What you should do:
Would you set down the data that follows, word for word, without any pictures?

Data for analysis:
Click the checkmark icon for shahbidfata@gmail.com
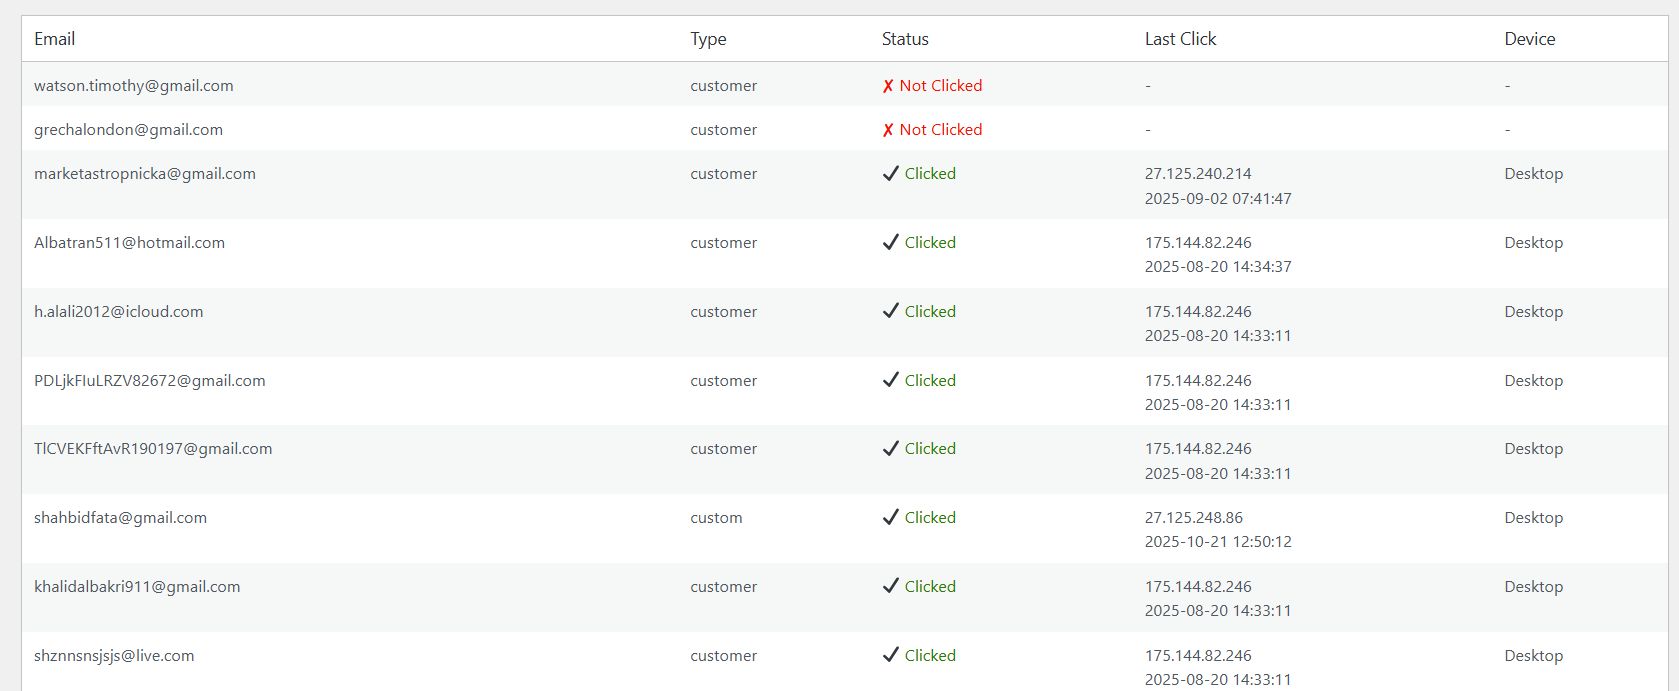 pos(891,517)
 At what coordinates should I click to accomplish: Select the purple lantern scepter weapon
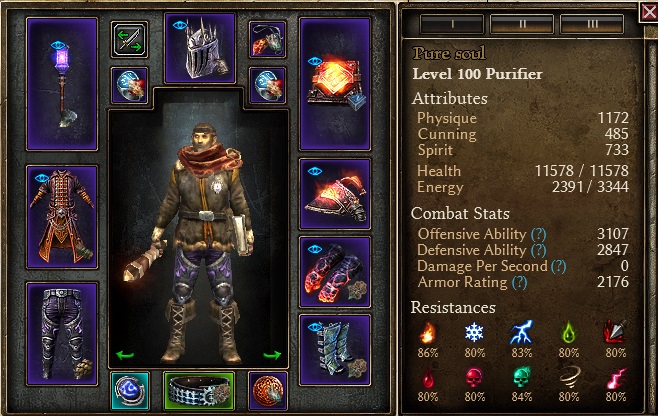pyautogui.click(x=62, y=84)
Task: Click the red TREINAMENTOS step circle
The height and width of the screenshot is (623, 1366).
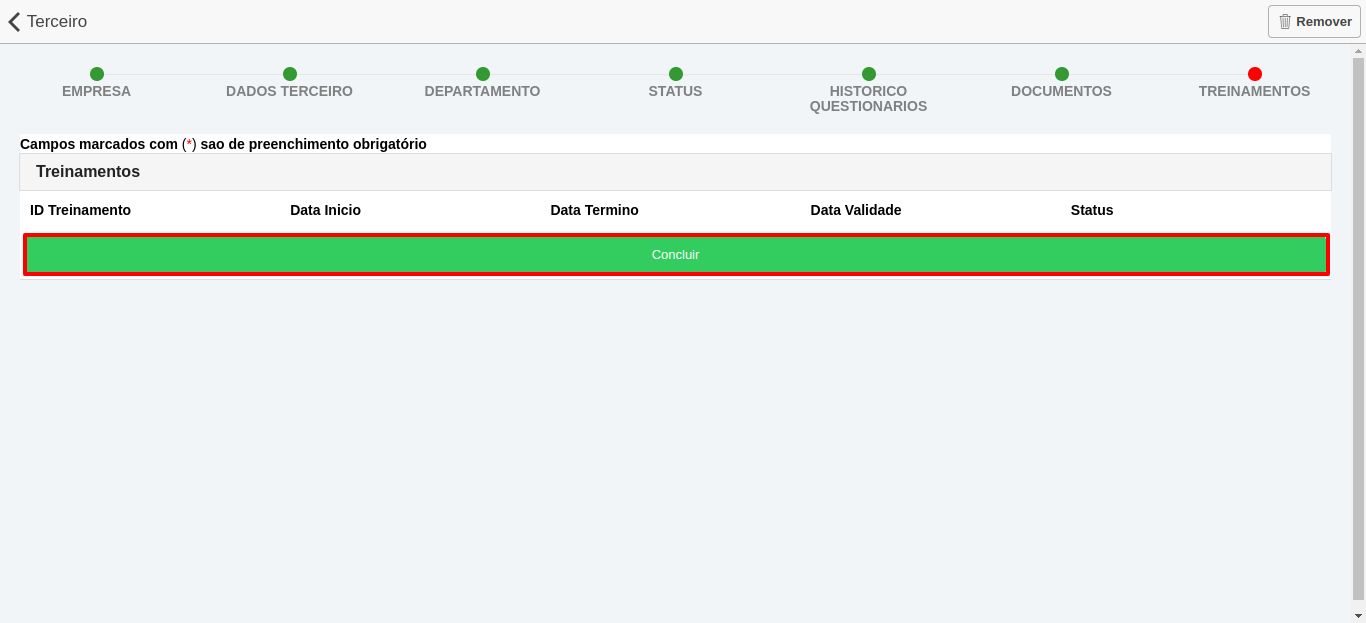Action: tap(1255, 74)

Solution to this problem:
Click the checkmark icon for shahbidfata@gmail.com
 pos(891,517)
 At what coordinates should I click to accomplish: Select the purple lantern scepter weapon
pyautogui.click(x=62, y=84)
Task: Click the red TREINAMENTOS step circle
The height and width of the screenshot is (623, 1366).
Action: tap(1255, 74)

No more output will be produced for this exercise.